This weekend's NYT carried an alarming feature article on the gross wastefulness of the data-centers that host the world's racks of server hardware. James Glanz's feature, The Cloud Factory, painted a picture of grotesque waste and depraved indifference to the monetary and environmental costs of the "cloud," and suggested that the "dirty secret" was that there were better ways of doing things that the industry was indifferent to.
In a long rebuttal, Diego Doval, a computer scientist who previously served as CTO for Ning, Inc, takes apart the claims made in the Times piece, showing that they were unsubstantiated, out-of-date, unscientific, misleading, and pretty much wrong from top to bottom.
First off, an “average,” as any statistician will tell you, is a fairly meaningless number if you don’t include other values of the population (starting with the standard deviation). Not to mention that this kind of “explosive” claim should be backed up with a description of how the study was made. The only thing mentioned about the methodology is that they “sampled about 20,000 servers in about 70 large data centers spanning the commercial gamut: drug companies, military contractors, banks, media companies and government agencies.” Here’s the thing: Google alone has more than a million servers. Facebook, too, probably. Amazon, as well. They all do wildly different things with their servers, so extrapolating from “drug companies, military contractors, banks, media companies, and government agencies” to Google, or Facebook, or Amazon, is just not possible on the basis of just 20,000 servers on 70 data centers.

[Record set]
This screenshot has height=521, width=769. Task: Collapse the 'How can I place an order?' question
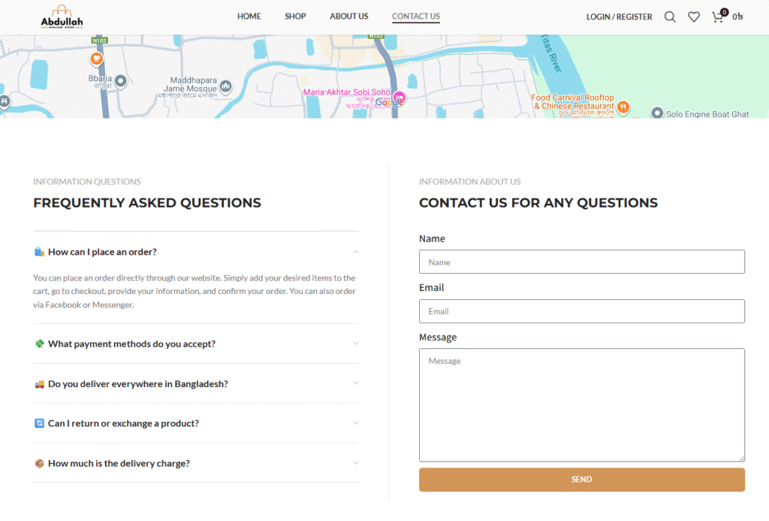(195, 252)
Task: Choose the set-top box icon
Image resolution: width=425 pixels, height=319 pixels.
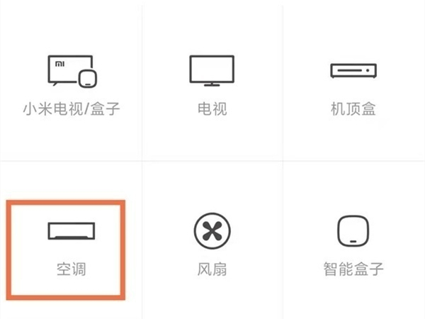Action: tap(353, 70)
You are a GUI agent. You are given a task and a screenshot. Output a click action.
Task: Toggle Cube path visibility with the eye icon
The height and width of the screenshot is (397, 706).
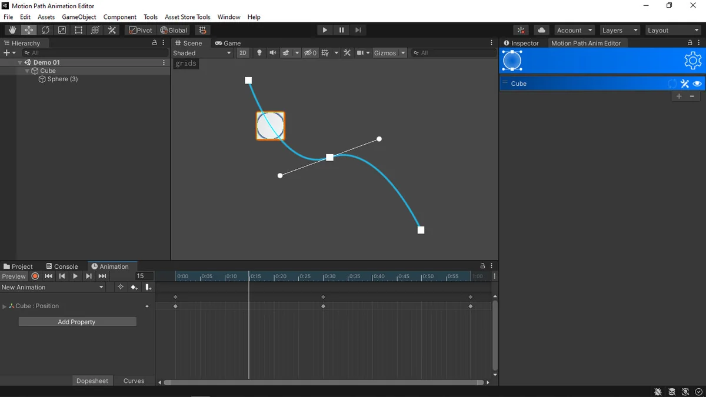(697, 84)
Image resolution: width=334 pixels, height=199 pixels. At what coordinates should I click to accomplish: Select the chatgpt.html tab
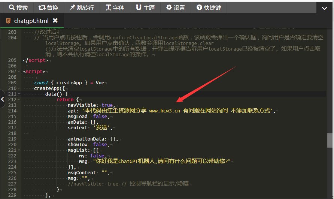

[To do]
[1] Answer these from the post on data-center waste:
(a) What is the title of James Glanz's feature?
(b) What position did Diego Doval previously hold at Ning, Inc?
(c) According to the stated methodology, how many servers and data centers were sampled?
[2] Copy word for word the part of the post on data-center waste starting at "This weekend's NYT" and ending at "was indifferent to.".

[Responses by task]
[1]
(a) The Cloud Factory
(b) CTO
(c) About 20,000 servers in about 70 large data centers

[2]
This weekend's NYT carried an alarming feature article on the gross wastefulness of the data-centers that host the world's racks of server hardware. James Glanz's feature, The Cloud Factory, painted a picture of grotesque waste and depraved indifference to the monetary and environmental costs of the "cloud," and suggested that the "dirty secret" was that there were better ways of doing things that the industry was indifferent to.